L’ex-ministre des Finances a-t-il raison de privilégier l’or comme une valeur sûre ? Pas si sûr, au vu de l’évolution du métal jaune depuis quelque temps. Et l’appréciation du dollar américain face à l’euro, ainsi que la baisse des importations de l’Inde et de la Chine, principaux importateurs d’or, ne devraient en rien arranger les choses…

Constat : sous le mandat de Vishnu Lutchmeenaraidoo comme Grand argentier, les réserves en or de la Banque de Maurice ont plus que doublé en un an. Passant de 3,1 tonnes en janvier-juillet 2014 à 7,9 tonnes en janvier 2015 et à 8,8 tonnes en juillet 2015. Qui plus est, en décembre dernier, Vishnu Lutchmeenaraidoo a, à titre personnel, obtenu un prêt de 400 000 euros de la SBM Ltd pour investir dans l’or.

Sauf que, entre-temps, l’or a commencé à perdre son statut de valeur refuge. Et cette tendance à la baisse devrait se maintenir, prévoient des économistes. Notamment parce que l’évolution de l’or n’est plus en corrélation avec celle du dollar américain, souligne l’économiste Swadicq Nuthay. En d’autres mots, avec l’appréciation du dollar américain face à l’euro, le prix de l’or empruntera mécaniquement une courbe descendante.

En clair, face à la reprise économique aux États-Unis, suivie d’une hausse de 25 points de base du taux d’intérêt intervenue en décembre 2015, et la fin de la politique d’assouplissement monétaire décidée par la Federal Reserve Bank, il est fort à parier que le billet vert va prendre davantage l’ascenseur. Ce qui fait dire aux spécialistes qu’il y a très peu de chance que le cours du métal jaune va décoller.

«INVESTISSEMENT PEU LIQUIDE»

À l’instar de Rajiv Servansingh, observateur économique, qui se dit convaincu que le métal jaune ne retrouvera plus son pic du 6 septembre 2011, quand il s’affichait à un cours record de USD 1 921,17. Et ce, même si, déclare-t-il, le cours du métal jaune a gagné 19% depuis le début de l’année, passant à USD 1 268 l’once le jeudi 17 mars.

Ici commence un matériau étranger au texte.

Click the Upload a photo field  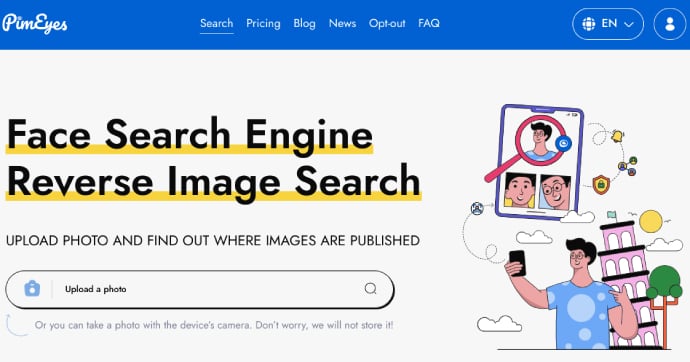click(x=200, y=289)
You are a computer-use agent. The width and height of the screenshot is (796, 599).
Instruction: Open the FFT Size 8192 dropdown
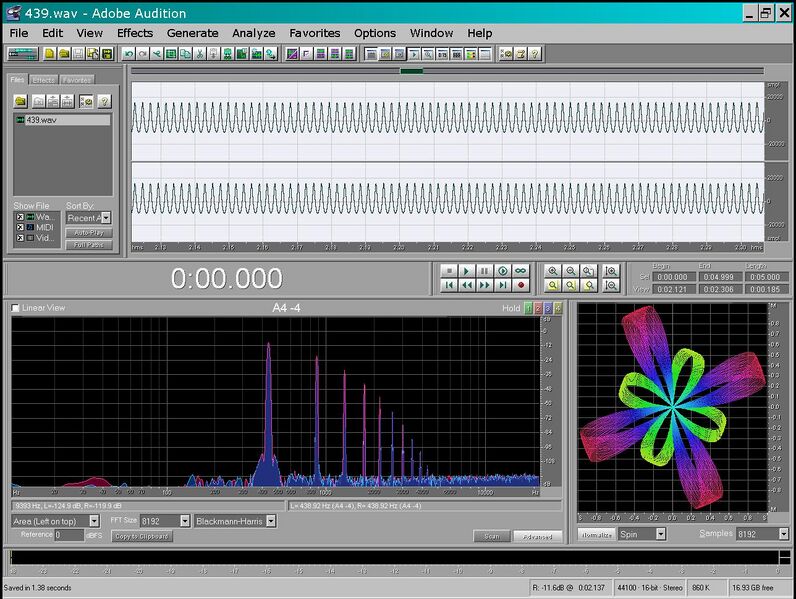click(184, 521)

Dès lors, des questions se posent sur l’insistance de l’ex-Grand argentier à privilégier l’or comme une alternative crédible aux dépôts en devises. Sollicité, l’économiste Éric Ng fait valoir que le métal jaune est un investissement peu liquide. «Quand on investit dans l’or, c’est pour les moyen et long termes, précise le directeur du cabinet Pluriconseil. En même temps, c’est un investissement hautement spéculatif. On fait carrément de la spéculation. Les placements en or sont, en effet, tributaires des fluctuations des devises, principalement celles du dollar et l’euro.»

Doit-on comprendre que l’ex-ministre des Finances voit se profiler à l’horizon une récession à double creux? En effet, ce scénario devrait pousser le cours de l’or vers de nouveaux sommets, avance un professionnel de la finance. Un ancien ministre des Finances, qui a voulu garder l’anonymat, est loin d’être convaincu. «Au plus fort de la récession en 2008 et 2009, l’or ne s’était pas apprécié significativement, sauf en 2011», fait-il ressortir. Et de préciser : «Aujourd’hui, avec des signes de ralentissement économique en Chine et des effets de récession qui se font toujours ressentir, le cours de l’or plafonne autour de USD 1 200 l’once.»

Il faut ajouter à cela le fait que les importations d’or de l’Inde, de loin le plus grand consommateur du métal jaune au monde, ne seront pas aux niveaux d’avant 2014. À moins que les taxes à l’importation soient abaissées. Idem pour le second consommateur d’or au monde, la Chine, dont les importations n’atteindront pas le niveau record de 2013. La raison étant que la chute des cours, l’an passé, a découragé toute nouvelle demande d’investissement en or.